Lors
du séminaire, Christian Joschke nous invitait à
mettre en relation le rapport qu’entretiennent les avant-gardes
avec le don et le regard porté par les sciences sociales
sur la circulation des biens et des valeurs. Il pointait une étrange
évolution. Dans les années 1930, puis dans les années
1960, le don ostentatoire et ritualisé par les avant-gardes
s’attaque à l'ordre social marchand, alors que dans
les années 1990, il en vient à l’éloge
du lien social établi par l'art.
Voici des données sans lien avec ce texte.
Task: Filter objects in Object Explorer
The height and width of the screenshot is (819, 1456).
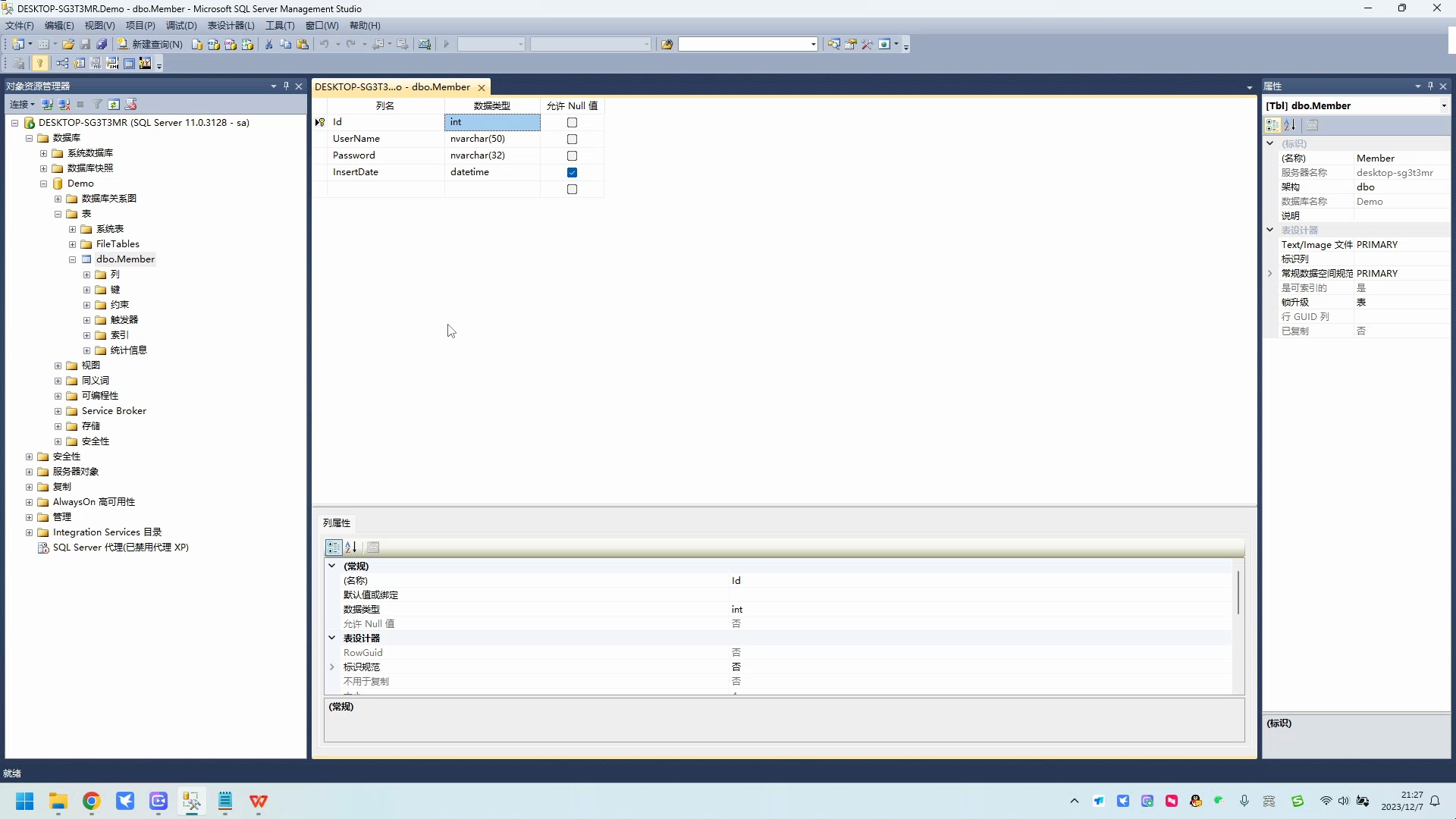Action: point(97,104)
C’est que le don
a sensiblement changé de statut : il est passé de
la violence contre l’ordre marchand au geste positif, au
moment où les sciences sociales ont évolué,
d'une vision radicalement opposée à l'échange
marchand à une représentation du don qui s’inscrit,
malgré tout, dans les rapports marchands et non-marchands
qui structurent et dynamisent les relations de confiance entre
les acteurs sociaux. Fabien Danesi, étudiant la problématique
du don dans l'art contemporain comme forme critique affichée
de la marchandise distingue des variantes et s’accorde à
repérer une évolution historique qui va de la violence
— fût-elle symbolique — au compromis social
— fût-il accepté la mort dans l’âme.